Yusriqo, Niatus, Thoriq, Aisyah, & Ardian mengangguk diam tanda
setuju dengan pernyataan lauren. Saat itu pukul 22:48 dering sms
masuk, ternyata dari Dinner yang sudah sampai di lokasi.
“ Baiklah guys, btw aku balik dulu ya. Dinner udah nungguin di
lokasi “ Jawabku singkat. Melambaikan tangan sembari membenarkan
posisi motor.
“ Hati-hati aww.. Semoga sukses rencananya “ sahut semua teman
yang membalas pamitanku yang penuh penyesalan itu. Segera aku
tancap gas mengejar waktu karena Dinner sudah menunggu di
Lokasi.
Aku kira pertemuan itu hanya sebatas wacana seperti yang
kebanyakan teman lakukan. Tapi ternyata tidak. Pertemuan ini
berlanjut bahkan sampai tahap pencarian tim lainnya. Dinner bersama
kawannya Gufron, Dhoni, Ebes, & Tebo. Sedang aku bersama
seorang teman seperjuangan dari extrakulikuler pecinta alam,
Ardian. Ya, Ardian berubah fikiran setelah membantuku mencari
orang. Ardian sudah mendapat restu dari orang tuanya, maka tak ada
lagi alasan bagi ardian untuk menolak kesempatan ini.
======== “ ON THE WAY ” ==========
Berkendara dalam bus adalah bagian dari hidup. Lagipula
bepergian dengan kendaraan pribadi membuat saya semakin kesepian.
Bukan saya tak pernah sendiri. Justru karena saya terlalu sering
sendiri. Saya mencari tempat yang bisa membuat saya bertemu banyak
orang.
Beruntung 6 orang pendaki ini juga setuju dengan pendapatku.

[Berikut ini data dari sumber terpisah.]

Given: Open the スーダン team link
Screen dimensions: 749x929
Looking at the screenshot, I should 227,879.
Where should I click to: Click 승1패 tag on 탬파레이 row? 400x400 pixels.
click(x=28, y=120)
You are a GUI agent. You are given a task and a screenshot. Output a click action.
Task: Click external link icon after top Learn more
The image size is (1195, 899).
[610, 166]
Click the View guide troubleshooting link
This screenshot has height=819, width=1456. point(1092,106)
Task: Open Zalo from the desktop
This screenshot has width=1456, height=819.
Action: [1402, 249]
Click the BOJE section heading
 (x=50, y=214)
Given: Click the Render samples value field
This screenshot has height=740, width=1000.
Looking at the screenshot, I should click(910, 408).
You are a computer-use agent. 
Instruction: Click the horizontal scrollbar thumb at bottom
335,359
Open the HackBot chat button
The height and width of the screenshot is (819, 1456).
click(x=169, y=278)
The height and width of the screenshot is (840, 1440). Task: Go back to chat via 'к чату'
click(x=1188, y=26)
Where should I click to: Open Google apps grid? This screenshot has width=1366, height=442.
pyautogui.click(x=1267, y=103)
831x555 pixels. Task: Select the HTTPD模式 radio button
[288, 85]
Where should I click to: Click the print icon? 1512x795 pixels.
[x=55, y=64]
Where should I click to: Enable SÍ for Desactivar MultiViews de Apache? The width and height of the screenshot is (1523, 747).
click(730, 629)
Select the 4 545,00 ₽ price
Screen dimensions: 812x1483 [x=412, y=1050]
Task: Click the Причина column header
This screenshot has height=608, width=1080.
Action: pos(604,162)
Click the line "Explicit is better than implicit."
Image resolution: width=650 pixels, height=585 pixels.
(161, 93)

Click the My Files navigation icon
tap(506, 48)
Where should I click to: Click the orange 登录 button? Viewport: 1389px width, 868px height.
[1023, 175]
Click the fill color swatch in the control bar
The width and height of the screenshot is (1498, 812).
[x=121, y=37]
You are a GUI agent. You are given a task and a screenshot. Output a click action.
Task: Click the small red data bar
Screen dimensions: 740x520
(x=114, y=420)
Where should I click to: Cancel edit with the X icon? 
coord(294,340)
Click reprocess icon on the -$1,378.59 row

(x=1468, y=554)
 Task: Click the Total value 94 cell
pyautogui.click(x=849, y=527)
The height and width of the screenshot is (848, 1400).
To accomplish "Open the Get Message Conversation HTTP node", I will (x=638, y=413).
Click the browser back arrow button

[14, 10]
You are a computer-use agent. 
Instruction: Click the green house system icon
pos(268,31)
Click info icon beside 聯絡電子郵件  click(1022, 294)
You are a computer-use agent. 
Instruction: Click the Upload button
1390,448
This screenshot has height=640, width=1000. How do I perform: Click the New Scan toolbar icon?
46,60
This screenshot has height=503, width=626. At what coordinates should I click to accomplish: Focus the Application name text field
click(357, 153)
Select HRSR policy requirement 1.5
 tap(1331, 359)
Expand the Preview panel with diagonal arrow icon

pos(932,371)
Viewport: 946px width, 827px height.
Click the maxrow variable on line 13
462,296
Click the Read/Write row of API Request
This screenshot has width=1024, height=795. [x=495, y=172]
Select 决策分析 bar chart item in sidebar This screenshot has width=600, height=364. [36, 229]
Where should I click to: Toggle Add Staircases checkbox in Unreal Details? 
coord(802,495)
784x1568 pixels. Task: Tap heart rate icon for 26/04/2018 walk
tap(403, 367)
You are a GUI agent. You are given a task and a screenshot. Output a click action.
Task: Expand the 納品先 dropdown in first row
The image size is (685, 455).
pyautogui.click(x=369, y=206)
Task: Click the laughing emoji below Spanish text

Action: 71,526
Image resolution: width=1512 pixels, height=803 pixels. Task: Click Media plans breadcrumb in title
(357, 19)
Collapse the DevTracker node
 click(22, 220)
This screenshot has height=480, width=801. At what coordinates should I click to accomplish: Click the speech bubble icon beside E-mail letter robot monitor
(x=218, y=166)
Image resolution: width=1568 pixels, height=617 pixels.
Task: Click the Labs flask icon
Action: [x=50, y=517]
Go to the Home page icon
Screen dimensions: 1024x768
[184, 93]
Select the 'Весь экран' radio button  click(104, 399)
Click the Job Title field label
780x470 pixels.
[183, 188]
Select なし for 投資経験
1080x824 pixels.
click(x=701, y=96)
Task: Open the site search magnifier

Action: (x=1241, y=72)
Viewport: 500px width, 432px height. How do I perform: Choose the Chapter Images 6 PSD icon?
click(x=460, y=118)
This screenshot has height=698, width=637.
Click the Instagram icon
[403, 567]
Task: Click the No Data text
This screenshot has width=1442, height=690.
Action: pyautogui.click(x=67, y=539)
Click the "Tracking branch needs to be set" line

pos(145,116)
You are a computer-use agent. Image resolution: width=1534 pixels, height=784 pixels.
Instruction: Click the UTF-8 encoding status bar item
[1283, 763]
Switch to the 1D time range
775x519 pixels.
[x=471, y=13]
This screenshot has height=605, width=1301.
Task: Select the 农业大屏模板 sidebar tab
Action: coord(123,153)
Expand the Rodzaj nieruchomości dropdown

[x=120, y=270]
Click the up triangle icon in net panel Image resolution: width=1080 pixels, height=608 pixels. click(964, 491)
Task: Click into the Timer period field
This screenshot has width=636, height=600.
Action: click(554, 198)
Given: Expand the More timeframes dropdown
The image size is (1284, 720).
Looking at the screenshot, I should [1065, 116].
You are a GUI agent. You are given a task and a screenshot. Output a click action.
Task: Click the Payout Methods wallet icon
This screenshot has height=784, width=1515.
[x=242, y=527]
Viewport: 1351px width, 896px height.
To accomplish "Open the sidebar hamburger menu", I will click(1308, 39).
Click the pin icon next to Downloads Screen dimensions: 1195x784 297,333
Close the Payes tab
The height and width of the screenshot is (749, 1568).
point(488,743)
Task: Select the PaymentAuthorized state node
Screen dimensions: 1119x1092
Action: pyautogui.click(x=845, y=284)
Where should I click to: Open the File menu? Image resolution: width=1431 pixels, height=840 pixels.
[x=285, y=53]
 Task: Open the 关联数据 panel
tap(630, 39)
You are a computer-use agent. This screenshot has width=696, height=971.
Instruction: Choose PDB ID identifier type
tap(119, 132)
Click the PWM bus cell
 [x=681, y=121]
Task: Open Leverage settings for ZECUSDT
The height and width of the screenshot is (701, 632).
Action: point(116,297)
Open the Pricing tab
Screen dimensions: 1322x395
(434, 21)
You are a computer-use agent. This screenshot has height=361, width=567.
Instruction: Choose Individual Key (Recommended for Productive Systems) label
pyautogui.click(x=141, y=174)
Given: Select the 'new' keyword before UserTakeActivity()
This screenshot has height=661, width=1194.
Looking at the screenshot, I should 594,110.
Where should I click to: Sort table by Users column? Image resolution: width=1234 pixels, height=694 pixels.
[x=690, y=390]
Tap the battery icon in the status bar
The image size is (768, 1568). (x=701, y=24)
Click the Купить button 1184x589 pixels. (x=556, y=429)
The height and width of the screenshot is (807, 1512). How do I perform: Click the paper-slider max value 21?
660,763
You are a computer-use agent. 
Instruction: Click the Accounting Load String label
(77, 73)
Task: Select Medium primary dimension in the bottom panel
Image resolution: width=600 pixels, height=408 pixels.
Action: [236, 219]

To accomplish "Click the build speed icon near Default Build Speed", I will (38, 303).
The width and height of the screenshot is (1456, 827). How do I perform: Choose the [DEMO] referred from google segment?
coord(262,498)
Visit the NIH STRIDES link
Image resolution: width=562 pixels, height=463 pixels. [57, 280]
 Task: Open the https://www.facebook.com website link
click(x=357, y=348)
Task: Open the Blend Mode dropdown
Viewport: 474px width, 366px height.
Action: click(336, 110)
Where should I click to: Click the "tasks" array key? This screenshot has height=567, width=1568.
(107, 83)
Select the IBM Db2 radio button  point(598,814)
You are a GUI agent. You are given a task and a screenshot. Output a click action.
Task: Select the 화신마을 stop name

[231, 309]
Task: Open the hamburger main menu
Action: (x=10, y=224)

Kami sepakat untuk bertemu di pintu keluar Terminal Bungurasih
pukul 13:00 seusai sholat Jumat.
Berjalan kebingungan mencari teman yang tak kunjung kelihatan
rupanya membuatku sedikit kecapekan. Bulir keringat sudah terjatuh
dari dahi dan ketiak akibat kepanasan. Benar-benar keadaan yang
merusak suasana hati. Tiba-tiba seseorang menarik lengan
bajuku.
“ Sudah lama?.” Tanya Gufron yang sudah menunggu sedari dari
bersama Tebo.
“ Barusan sampai kok“, jawabku singkat. “Btw, mana yang lain?”
sambil melirik ke kanan-kiri mencari Dhoni, Dinner, & Ebes.
“Ardian masih otw guys, masih di terminal bratang nyari bus
kota”tambahku.
“ Nah, Kebiasaan tuh yang lain. Udah datang cepet-cepet, yang
lain malah telat. Hufftt “
Sembari menunggu yang lain, aku menyempatkan diri untuk berjalan
membeli sesuatu yang bisa dimakan. Sudah dari pagi aku tak makan,
hanya sebuah roti untuk mengganjal perut sementara.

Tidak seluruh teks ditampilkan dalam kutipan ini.